What remains is a terrain that appears quieter, tidier and more orderly than its history would suggest – yet one in which traces of the coalfield persist for those who know how to look. These traces are not only industrial. They sit above a much older landscape: the Carboniferous coal-swamp forests that, over geological time, became the coal itself.

Fig. 2. A carefully fenced off ventilation shaft for the mine.

Objects as witnesses: fragments of a coalfield life

Some of the most direct connections to this landscape survive not in the ground, but in objects.

One is a framed Vanity Fair caricature of Keir Hardie, signed by Hardie and presented to my grandfather in recognition of his support during his successful campaign to be elected MP for Merthyr Tydfil (Fig. 2). It is not a grand historical document, but a modest domestic artefact – a fragment linking one individual life to the wider political transformation of the South Wales coalfield and, ultimately, the whole of Britain.

Fig. 3. Vanity Fair caricature of Keir Hardie, signed (lower right) and presented to the author’s grandfather, linking family history directly to the labour politics of the South Wales coalfield.

Another is a miner’s safety lamp made by E. Thomas & Williams Ltd of Aberdare (Fig. 4). Described as a “Cambrian-type” lamp – using the Victorian term “Cambrian” to mean “Welsh” – it represents the everyday material culture of the coalfield. Its enclosed flame and locked construction were designed to prevent the ignition of methane underground, an ever present hazard in coal mining.

Fig. 4. Miner’s safety lamps made by E. Thomas & Williams Ltd of Aberdare. The darker lamp on the left is an original working example that may have belonged to the author’s grandfather; the polished lamp on the right is a modern lamp made by the same firm. Both are “Cambrian-type” lamps – a traditional South Wales pattern of locked flame safety lamp widely used in Welsh coal mines. Here “Cambrian” simply means “Welsh,” rather than referring to the geological Cambrian period.

Like the fossils described later, these objects are fragmentary survivals. Preserved by circumstance rather than design, they connect the lived experience of individuals to the wider systems – political, industrial and geological – that shaped the coalfield.

A miner’s life, partially recovered

My grandfather – Frederick John Coombes – lived at 9 Hall Street, Aberdare (Fig. 5), and worked as a collier in one of the nearby pits, probably Gadlys Colliery. The terraced streets of Aberdare were built rapidly to house the expanding workforce of the coalfield, forming dense, tightly organised communities within walking distance of the pits.

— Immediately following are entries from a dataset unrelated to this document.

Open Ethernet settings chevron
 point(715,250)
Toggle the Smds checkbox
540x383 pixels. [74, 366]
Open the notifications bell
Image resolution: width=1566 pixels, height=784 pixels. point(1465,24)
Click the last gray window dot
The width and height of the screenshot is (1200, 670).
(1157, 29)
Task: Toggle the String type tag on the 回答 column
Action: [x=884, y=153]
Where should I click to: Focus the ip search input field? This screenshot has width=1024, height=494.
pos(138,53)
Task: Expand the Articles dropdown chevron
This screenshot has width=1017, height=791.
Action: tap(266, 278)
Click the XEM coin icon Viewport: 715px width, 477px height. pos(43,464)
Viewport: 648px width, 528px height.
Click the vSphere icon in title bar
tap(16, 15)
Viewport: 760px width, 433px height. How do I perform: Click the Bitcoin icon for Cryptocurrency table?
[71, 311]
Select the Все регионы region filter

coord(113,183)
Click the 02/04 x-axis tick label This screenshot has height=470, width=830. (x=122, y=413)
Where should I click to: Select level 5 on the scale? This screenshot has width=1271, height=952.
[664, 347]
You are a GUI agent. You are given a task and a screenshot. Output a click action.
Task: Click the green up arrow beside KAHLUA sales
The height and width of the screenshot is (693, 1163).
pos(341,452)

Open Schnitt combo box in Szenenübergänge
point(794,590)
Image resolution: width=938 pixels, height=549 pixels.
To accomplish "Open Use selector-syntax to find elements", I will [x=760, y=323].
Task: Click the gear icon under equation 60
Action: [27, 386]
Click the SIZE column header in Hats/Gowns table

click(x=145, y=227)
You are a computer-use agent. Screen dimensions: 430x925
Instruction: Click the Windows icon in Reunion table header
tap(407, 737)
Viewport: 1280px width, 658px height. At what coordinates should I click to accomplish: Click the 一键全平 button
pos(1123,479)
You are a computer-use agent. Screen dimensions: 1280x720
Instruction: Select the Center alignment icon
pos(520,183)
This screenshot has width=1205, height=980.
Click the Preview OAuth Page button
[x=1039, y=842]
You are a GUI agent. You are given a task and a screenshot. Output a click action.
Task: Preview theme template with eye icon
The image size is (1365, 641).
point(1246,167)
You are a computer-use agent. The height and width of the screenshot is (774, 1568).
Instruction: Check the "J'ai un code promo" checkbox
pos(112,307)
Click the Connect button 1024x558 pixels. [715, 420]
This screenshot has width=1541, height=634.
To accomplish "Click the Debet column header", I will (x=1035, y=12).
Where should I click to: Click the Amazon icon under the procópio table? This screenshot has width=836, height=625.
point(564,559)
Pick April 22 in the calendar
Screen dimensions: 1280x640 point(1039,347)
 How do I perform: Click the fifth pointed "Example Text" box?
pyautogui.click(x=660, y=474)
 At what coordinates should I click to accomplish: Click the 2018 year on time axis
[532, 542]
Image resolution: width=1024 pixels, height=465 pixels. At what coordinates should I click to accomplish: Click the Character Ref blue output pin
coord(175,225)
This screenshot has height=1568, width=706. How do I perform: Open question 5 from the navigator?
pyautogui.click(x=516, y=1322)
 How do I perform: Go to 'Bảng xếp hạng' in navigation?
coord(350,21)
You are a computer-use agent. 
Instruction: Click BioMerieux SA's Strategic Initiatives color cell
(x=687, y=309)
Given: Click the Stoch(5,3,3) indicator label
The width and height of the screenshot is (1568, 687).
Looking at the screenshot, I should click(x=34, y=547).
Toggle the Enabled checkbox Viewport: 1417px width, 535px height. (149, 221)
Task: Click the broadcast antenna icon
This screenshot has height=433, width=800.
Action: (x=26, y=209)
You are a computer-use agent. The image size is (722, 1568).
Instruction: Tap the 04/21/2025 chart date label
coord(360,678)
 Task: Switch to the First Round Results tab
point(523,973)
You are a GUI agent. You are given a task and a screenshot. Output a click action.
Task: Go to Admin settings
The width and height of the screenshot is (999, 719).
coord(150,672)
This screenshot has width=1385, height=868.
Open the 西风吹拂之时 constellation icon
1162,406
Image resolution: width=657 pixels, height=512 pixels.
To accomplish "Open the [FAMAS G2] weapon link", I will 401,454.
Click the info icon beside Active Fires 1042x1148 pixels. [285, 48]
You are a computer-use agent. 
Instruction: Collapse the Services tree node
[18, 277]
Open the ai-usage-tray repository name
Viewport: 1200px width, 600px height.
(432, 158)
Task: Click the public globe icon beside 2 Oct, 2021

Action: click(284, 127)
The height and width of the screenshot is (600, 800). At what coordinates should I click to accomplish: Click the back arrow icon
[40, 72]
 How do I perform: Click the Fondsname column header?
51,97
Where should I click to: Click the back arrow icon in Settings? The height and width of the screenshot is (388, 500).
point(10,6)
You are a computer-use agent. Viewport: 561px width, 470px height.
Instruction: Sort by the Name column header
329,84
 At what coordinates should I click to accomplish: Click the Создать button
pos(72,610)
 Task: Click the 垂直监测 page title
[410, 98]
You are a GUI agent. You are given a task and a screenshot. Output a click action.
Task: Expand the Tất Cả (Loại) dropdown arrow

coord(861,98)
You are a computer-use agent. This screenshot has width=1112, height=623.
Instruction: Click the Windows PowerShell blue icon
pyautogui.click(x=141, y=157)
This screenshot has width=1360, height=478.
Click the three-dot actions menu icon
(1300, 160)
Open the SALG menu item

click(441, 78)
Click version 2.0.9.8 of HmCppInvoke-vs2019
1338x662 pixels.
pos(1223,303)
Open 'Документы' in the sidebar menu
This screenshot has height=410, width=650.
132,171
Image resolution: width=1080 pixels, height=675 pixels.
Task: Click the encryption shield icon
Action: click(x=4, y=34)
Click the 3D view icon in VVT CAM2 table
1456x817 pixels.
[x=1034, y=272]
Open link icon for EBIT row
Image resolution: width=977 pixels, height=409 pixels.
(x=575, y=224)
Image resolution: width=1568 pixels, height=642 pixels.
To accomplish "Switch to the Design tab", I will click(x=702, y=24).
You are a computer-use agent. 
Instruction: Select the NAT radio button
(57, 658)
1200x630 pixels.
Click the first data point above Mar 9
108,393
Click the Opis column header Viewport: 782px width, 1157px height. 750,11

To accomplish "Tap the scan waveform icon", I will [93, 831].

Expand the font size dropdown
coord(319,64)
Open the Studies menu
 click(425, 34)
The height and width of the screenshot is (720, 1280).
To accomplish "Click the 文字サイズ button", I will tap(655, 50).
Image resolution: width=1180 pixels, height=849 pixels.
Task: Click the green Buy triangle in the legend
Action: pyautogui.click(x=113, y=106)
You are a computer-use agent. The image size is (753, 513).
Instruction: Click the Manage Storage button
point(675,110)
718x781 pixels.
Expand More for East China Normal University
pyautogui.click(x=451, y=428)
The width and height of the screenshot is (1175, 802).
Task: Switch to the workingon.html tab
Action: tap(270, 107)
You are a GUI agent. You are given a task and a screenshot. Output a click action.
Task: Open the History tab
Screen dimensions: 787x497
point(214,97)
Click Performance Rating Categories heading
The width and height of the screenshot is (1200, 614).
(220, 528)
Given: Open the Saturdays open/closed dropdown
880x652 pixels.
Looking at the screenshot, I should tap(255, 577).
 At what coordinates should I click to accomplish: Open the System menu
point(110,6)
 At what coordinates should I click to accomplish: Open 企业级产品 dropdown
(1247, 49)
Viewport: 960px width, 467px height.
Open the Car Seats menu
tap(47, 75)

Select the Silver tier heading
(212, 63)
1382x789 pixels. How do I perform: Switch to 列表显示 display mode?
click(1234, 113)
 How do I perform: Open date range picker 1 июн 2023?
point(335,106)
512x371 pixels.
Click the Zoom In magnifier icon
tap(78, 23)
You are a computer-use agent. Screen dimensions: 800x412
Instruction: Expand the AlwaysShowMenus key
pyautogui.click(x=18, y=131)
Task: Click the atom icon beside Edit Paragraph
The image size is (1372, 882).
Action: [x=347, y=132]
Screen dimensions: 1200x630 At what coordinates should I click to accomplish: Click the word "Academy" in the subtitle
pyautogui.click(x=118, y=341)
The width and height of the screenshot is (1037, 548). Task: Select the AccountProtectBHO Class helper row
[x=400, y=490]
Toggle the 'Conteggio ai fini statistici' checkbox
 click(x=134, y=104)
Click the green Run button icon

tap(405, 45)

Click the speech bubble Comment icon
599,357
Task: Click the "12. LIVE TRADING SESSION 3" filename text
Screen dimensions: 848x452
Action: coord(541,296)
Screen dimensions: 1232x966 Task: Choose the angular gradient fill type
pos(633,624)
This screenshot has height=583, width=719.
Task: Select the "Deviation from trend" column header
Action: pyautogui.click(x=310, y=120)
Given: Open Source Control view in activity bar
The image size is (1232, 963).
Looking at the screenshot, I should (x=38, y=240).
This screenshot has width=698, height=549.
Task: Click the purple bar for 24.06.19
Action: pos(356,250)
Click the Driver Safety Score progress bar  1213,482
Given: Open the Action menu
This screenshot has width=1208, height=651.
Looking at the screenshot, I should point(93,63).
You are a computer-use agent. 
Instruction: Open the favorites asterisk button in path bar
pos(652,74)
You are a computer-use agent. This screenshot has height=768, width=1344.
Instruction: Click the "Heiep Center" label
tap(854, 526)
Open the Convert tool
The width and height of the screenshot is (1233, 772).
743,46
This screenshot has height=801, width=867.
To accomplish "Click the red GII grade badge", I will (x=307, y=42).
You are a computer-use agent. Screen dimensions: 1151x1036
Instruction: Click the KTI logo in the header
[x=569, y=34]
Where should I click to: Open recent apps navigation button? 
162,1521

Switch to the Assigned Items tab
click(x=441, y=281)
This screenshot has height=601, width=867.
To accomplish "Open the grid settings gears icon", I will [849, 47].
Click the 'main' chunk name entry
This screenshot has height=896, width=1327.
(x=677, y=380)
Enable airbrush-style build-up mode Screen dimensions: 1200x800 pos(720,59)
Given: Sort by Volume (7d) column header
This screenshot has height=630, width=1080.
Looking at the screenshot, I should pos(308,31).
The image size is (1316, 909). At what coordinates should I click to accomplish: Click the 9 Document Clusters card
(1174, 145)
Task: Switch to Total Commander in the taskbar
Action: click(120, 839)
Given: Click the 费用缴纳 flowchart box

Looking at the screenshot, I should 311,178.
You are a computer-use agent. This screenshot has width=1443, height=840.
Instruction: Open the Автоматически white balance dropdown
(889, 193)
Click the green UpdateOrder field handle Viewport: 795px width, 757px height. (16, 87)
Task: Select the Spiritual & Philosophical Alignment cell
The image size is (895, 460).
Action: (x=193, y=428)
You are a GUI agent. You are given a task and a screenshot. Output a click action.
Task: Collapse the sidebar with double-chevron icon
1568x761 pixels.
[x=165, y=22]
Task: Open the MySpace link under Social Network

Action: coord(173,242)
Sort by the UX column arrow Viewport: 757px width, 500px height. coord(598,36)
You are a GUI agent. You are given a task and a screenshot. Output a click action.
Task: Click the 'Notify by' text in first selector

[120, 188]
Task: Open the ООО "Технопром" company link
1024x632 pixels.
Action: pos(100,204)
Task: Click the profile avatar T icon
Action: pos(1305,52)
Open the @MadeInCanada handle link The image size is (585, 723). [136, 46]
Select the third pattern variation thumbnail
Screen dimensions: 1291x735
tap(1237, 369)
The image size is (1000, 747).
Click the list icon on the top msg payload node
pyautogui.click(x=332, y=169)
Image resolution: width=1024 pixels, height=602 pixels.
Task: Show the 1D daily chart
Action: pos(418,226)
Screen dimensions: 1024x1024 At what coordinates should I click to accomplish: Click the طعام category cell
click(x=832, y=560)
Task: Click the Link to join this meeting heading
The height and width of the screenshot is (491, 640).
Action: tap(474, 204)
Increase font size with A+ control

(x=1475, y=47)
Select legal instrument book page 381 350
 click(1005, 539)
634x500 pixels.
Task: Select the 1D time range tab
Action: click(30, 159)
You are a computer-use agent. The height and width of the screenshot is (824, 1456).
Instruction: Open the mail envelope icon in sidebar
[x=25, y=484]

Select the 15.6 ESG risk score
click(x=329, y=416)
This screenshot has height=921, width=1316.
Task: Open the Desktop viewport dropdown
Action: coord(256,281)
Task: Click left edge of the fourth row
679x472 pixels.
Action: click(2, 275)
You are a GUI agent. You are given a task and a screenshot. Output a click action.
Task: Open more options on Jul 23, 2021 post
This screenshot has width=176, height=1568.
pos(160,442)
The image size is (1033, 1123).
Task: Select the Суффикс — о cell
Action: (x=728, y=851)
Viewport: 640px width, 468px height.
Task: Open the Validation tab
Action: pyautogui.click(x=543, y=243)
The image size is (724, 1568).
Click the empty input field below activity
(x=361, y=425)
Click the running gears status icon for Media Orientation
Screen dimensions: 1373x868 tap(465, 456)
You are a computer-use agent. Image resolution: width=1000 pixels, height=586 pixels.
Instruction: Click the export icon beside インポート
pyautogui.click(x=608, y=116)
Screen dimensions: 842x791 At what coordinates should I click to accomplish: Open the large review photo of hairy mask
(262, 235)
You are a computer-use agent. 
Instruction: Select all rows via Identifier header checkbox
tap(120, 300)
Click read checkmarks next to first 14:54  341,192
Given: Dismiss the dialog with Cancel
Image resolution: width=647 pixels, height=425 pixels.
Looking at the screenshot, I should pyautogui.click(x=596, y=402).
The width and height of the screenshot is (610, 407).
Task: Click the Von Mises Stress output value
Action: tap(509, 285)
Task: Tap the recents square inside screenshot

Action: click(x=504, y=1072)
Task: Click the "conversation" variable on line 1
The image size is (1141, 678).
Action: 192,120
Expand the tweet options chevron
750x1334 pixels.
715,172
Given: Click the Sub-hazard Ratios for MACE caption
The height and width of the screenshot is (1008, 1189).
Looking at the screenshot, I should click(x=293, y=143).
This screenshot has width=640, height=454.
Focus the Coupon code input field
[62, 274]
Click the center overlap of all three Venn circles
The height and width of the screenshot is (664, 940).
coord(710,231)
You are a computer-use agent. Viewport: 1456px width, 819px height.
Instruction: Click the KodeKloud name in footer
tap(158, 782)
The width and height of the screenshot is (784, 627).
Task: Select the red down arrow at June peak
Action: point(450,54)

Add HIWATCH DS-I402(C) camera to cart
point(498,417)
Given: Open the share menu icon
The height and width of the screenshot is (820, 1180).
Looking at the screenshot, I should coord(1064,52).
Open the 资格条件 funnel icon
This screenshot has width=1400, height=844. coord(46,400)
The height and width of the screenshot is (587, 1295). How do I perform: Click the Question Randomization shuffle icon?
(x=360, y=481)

Fig. 5. Hall Street in Aberdare, lined with late-nineteenth-century terraced houses originally built for coal miners. Although now largely modernised, their uniform layout reflects the rapid industrial expansion of the South Wales coalfield.

At some point, probably when he was still a young man, he was severely injured underground when a roof mass collapsed while he was working in a low seam. Family memory recalls this as the fall of what may well have been what UK miners called a “kettle-bottom” – the fossilised base of a lycopod tree — a reminder that the dangers of mining were rooted not only in engineering, but in the geological structure of the coal measures themselves.

His arm was badly shattered and never healed properly, requiring a leather support for the rest of his life. The injury ended his working life underground, but not his involvement in the coalfield community. He remained active in the coalfield community, particularly in local labour politics, supporting candidates such as Keir Hardie at a time when organised labour was reshaping both the valleys and the country.

Here again, fragments intersect: a fossilised tree base in the roof of a coal seam, an industrial accident, and a signed political cartoon – each part of the same story.

Childhood collecting and first geological connections

My own connection with this landscape began much later, during childhood visits to my grandmother in Aberdare, and walks with my mother across the margins of the former coalfield. The spoil tips – now long gone – were not approached as geological sites, but as places to explore.

It was on these walks that she pointed out living horsetails growing in waterlogged roadside ditches, explaining that these everyday plants provided a direct analogue for the fossil sphenopsids weathering out of the spoil. Even then, without formal understanding, the connection was clear: the industrial debris underfoot contained the remains of a much older, living world.

Only later did I realise that the spoil tips themselves were acting as unintentional geological exposures, bringing together material from multiple levels of the Coal Measures into a single, accessible surface.

The Coal Measures context: the deeper landscape

The same ground that supported mining communities also contains the remains of the ecosystems that made mining possible.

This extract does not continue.